Why does the author say that we would need to know the shape of the slide to find the time taken for the child to reach bottom of the slide?
As you've discovered, the speed going down a frictionless slide only depends on the vertical distance. This speed is not the vertical component of velocity. It is the magnitude of the velocity. The vertical component of velocity will be less than this on an inclined slide.
To make the geometry as simple as possible, I'll look at inclined ramps (no bumps, no curves; just a ramp at some angle inclined at with respect to horizontal). To keep the numbers simpler, I'll use g=10 m/s2 rather than 9.80665 m/s2. Suppose the slide has a vertical drop of 5 meters. That means the velocity at the bottom of the slide is 10 m/s. The average velocity is half that, 5 m/s.
Now let's put different length slides in place.
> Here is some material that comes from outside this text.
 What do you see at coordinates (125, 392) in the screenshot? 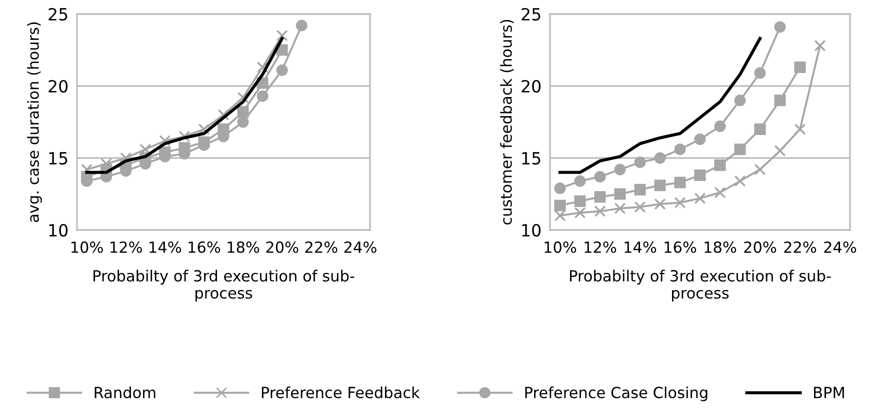
I see `legend-label: Random` at bounding box center [125, 392].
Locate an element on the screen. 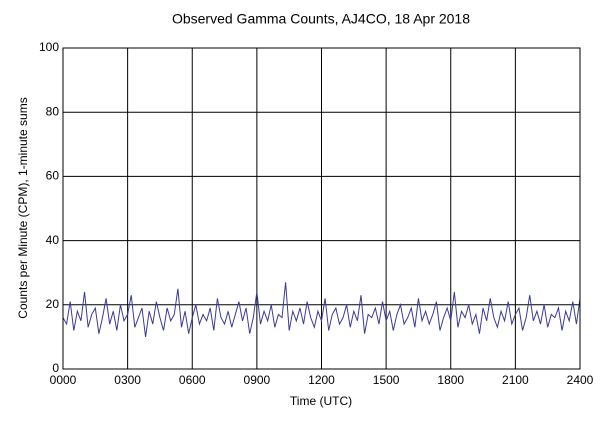  data-line is located at coordinates (322, 310).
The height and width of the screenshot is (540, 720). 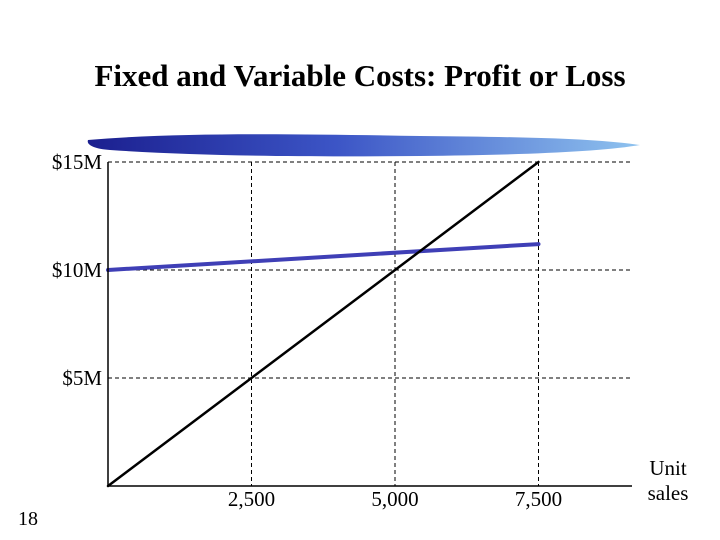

A slide that is 5 meters long means you are falling rather than sliding. It takes one second to drop 5 meters. What if we used a ten meter long slide (i.e., inclined at a 30 degree angle with respect to horizontal). The velocity hasn't changed, but the distance has doubled. It takes two seconds to slide down this slide; twice as long as the vertical drop. Use an even longer slide, but still a 5 meter vertical drop, and it takes even longer to get to the bottom. With a 50 meter long slide (5.74 degrees with respect to horizontal), it takes ten seconds, or ten times as long to get to the bottom compared to the vertical drop.
In general, the time needed to reach the bottom of a frictionless inclined ramp is given by $t_\text{slide}=\frac l h t_\text{vert}$, where $l$ is the length of the ramp, $h$ is the vertical drop, and $t_\text{vert}$ is the time it takes to fall that same vertical distance.